A malfunction at a Tinton Falls substation is believed to be the cause of yesterday’s countywide power outage, according to the Asbury Park Press.

Locally, power started being restored within 75 minutes of the outage, but many homes and businesses also went for hours more in the dark, forcing some closures and snarling traffic on the area’s main roads.

outage-traffic1Red Bank police placed a stop sign at the north end of Broad Street Monday afternoon as a long line of cars tried to get onto Front Street.(Photo by Dustin Racioppi; click to enlarge)

The Press reports that a “fault” at the Atlantic substation caused about 71,000 customer outages, including some in Ocean County, with the highest concentrations being in the Red Bank and Middletown area, plus a few shoreline towns.

In Fair Haven, police moved swiftly to man the borough’s major roadways to direct traffic.

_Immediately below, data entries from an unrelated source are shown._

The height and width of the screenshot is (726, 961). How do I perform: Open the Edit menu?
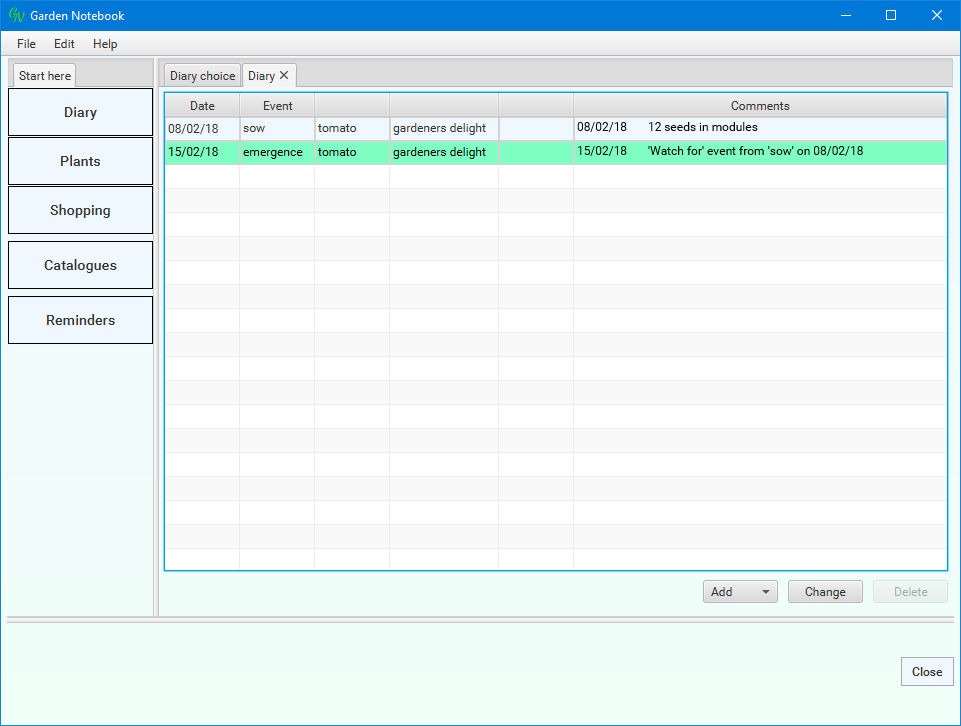tap(64, 44)
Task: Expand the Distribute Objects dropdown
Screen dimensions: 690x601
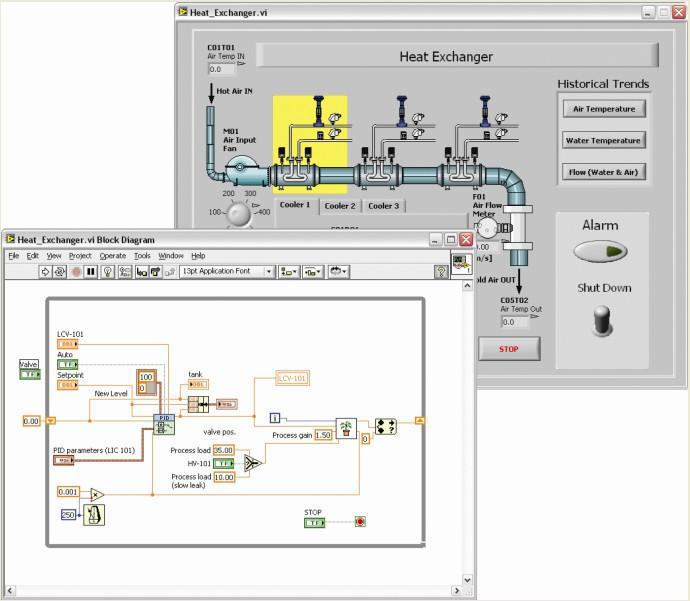Action: [x=314, y=271]
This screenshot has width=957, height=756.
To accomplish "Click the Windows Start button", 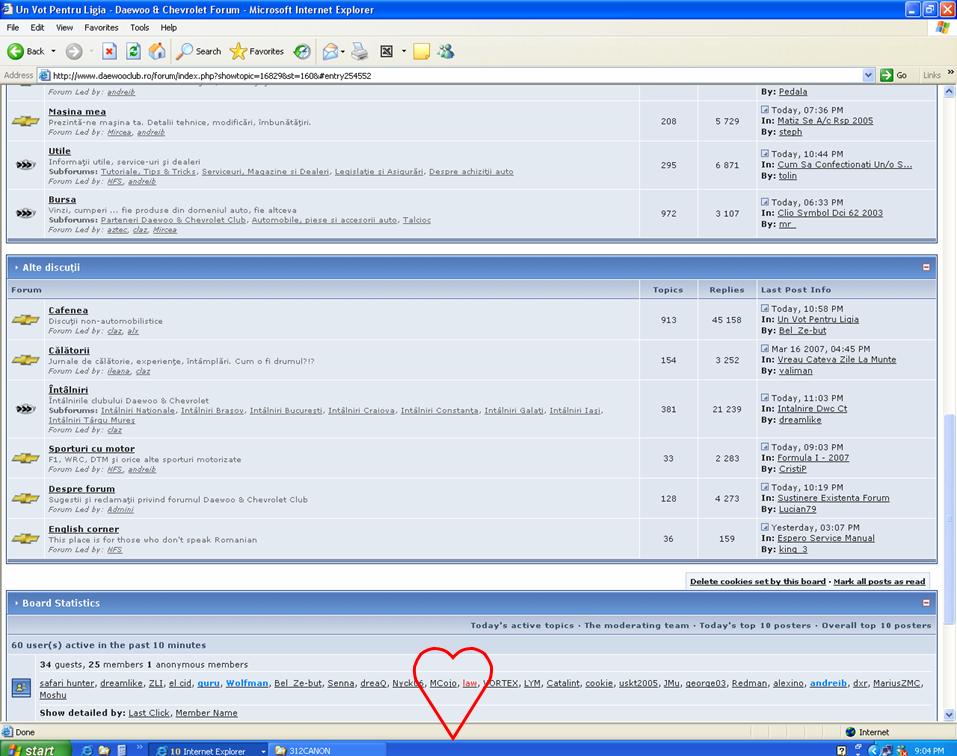I will 34,749.
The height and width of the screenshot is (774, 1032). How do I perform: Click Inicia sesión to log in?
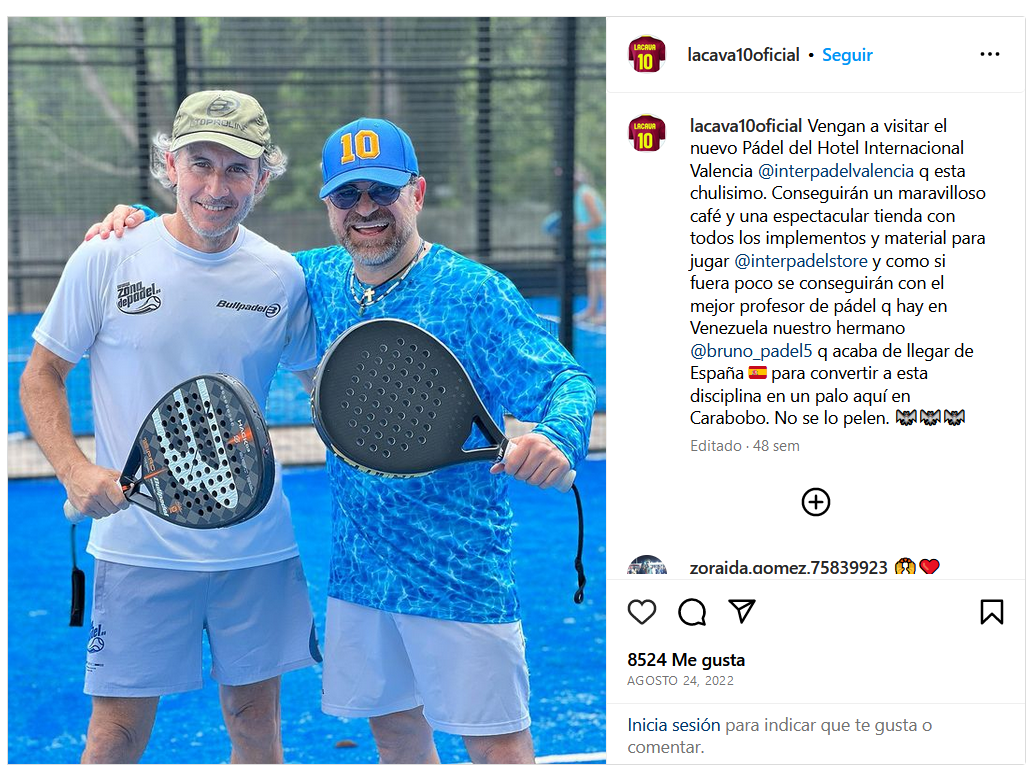(x=673, y=725)
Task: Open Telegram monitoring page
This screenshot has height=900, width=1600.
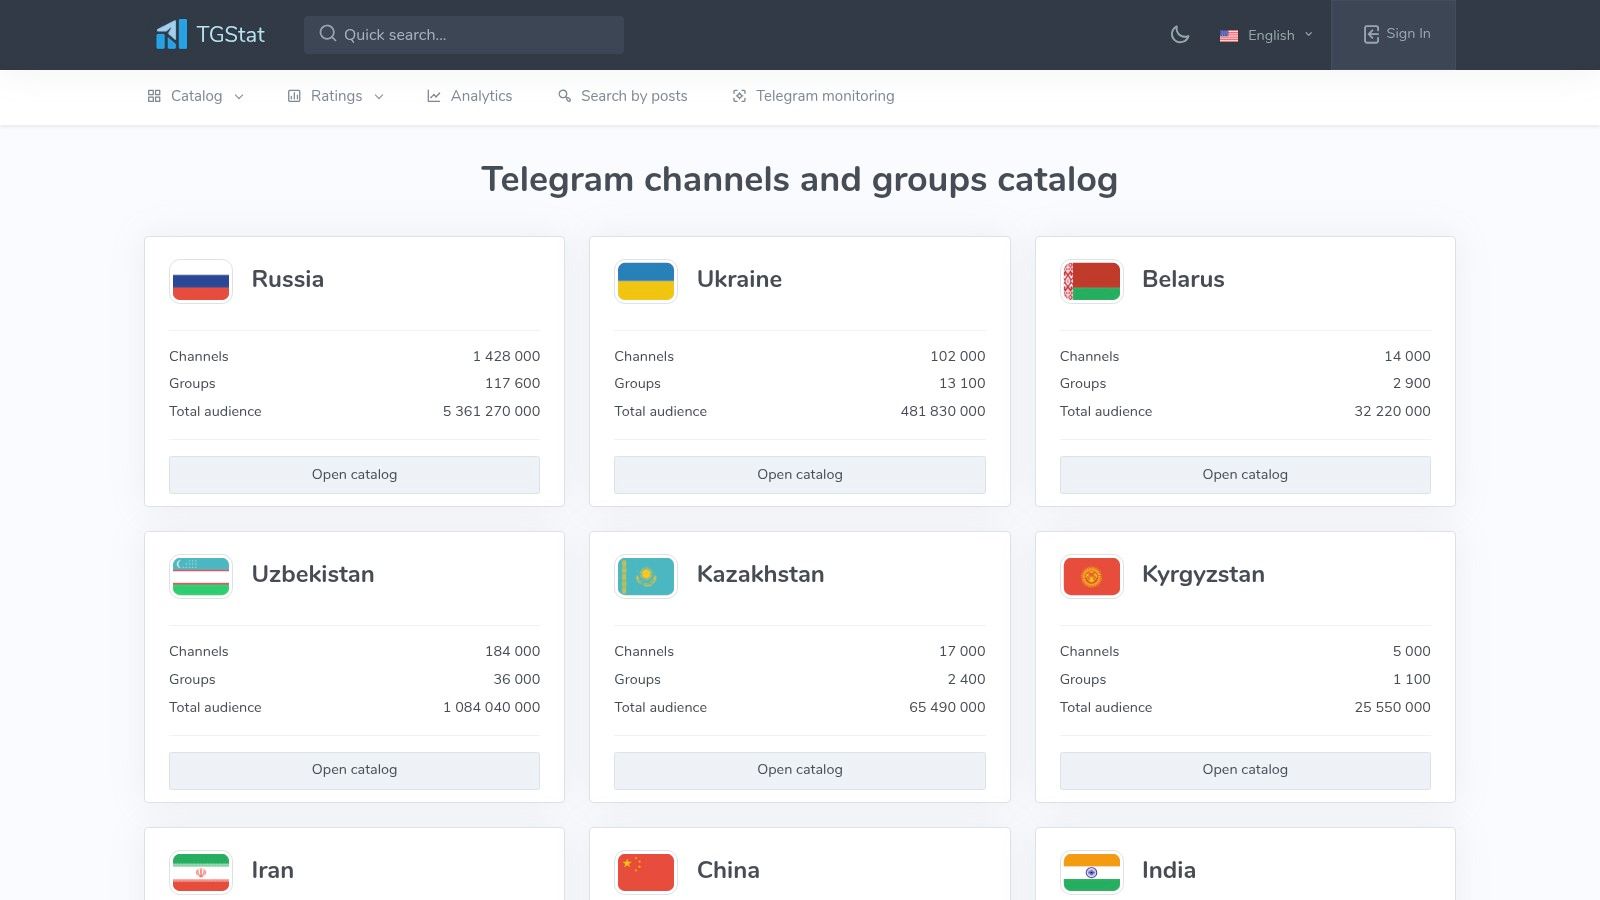Action: tap(813, 96)
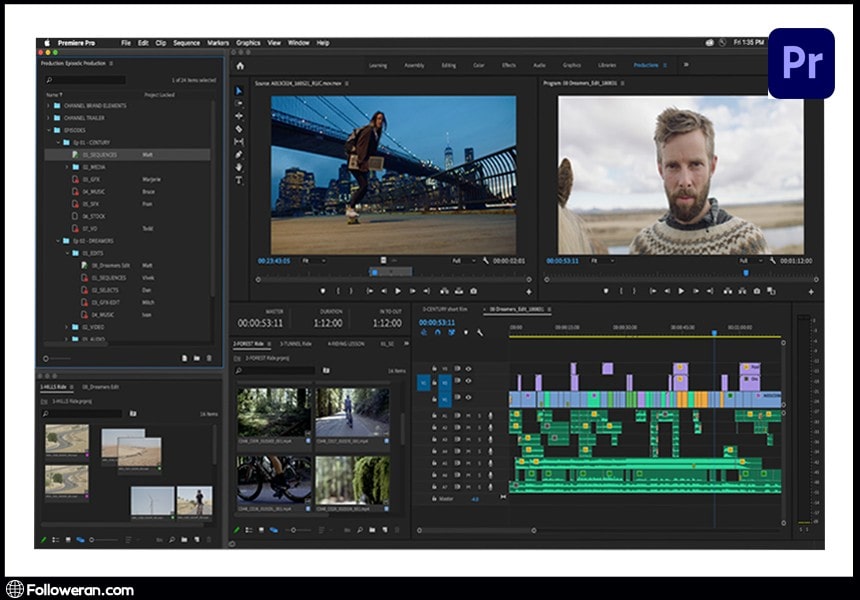
Task: Open the Sequence menu
Action: pyautogui.click(x=186, y=43)
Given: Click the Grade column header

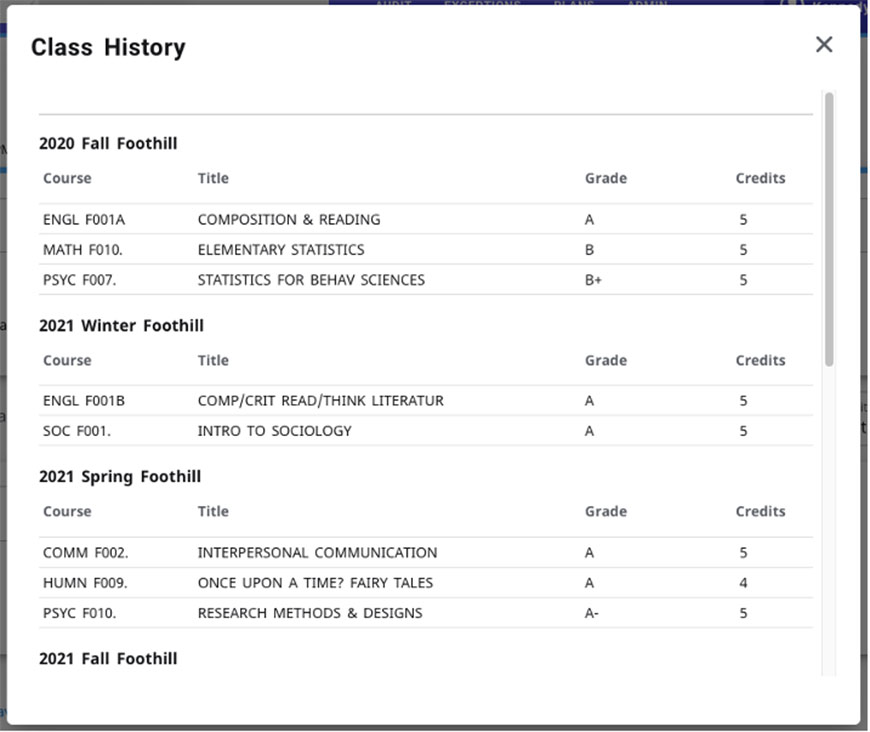Looking at the screenshot, I should 606,178.
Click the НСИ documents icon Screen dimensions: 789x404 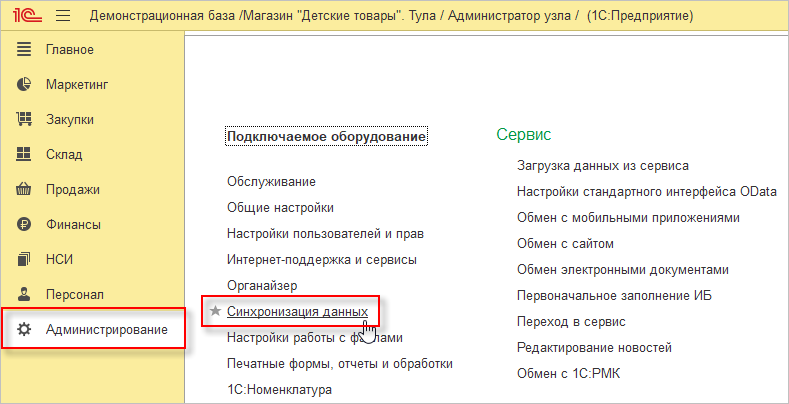25,260
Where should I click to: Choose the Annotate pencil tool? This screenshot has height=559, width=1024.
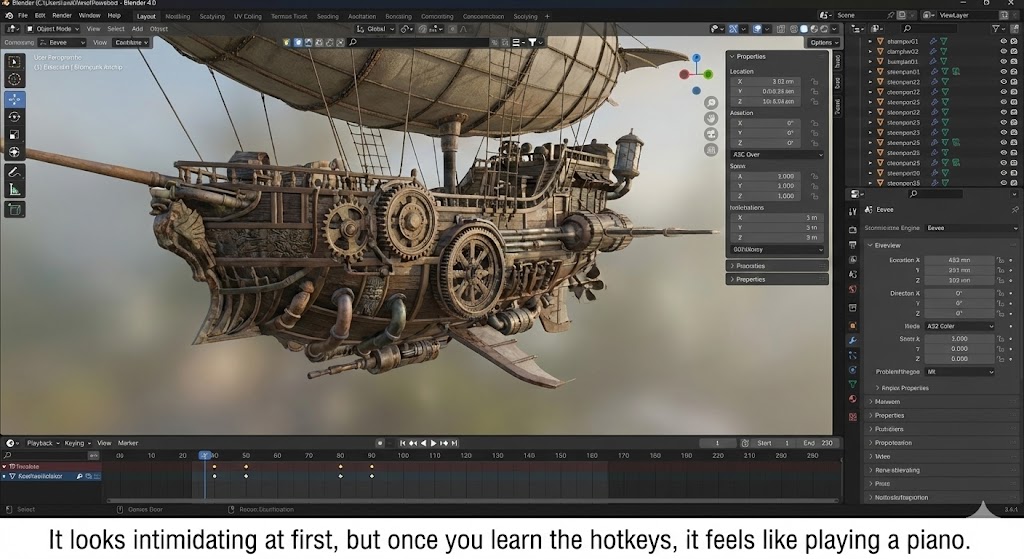[x=14, y=171]
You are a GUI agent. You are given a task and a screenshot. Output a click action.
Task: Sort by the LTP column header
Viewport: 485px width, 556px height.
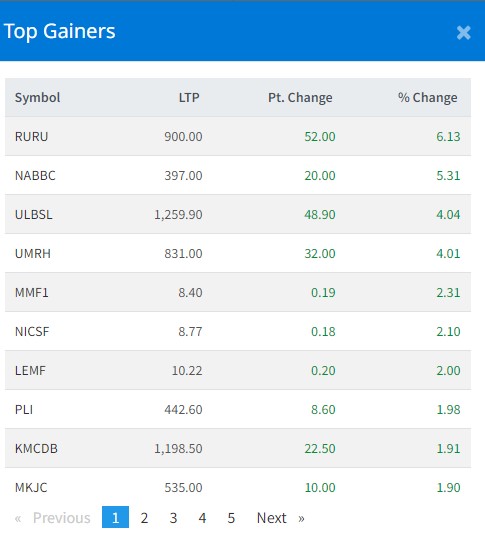[189, 98]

Power went out in the area at around 4:30p.

Greater Red Bank’s power was slowly being restored around 6p, although many homes and businesses didn’t see the lights turn back on until well into the evening. Pete Joehner, a spokesman for Jersey Central Power & Light, the region’s supplier, told APP that the staggered restoration was for “safety reasons, and to not destroy other equipment.”

Phone calls to JCP&L were not returned Monday evening.

Most bars and restaurants in Red Bank stayed open during the outage, relying on iced beers and gas flames to lure customers in. Other businesses, though, called the day early, amid street chatter that a transformer in Tinton Falls blew out.

That’s why Mark Delaney closed his shop, Exotic Birds of Red Bank, around 5:30p.

“That’s a big one,” he said. “That’s not one that’s coming back in 10 minutes.”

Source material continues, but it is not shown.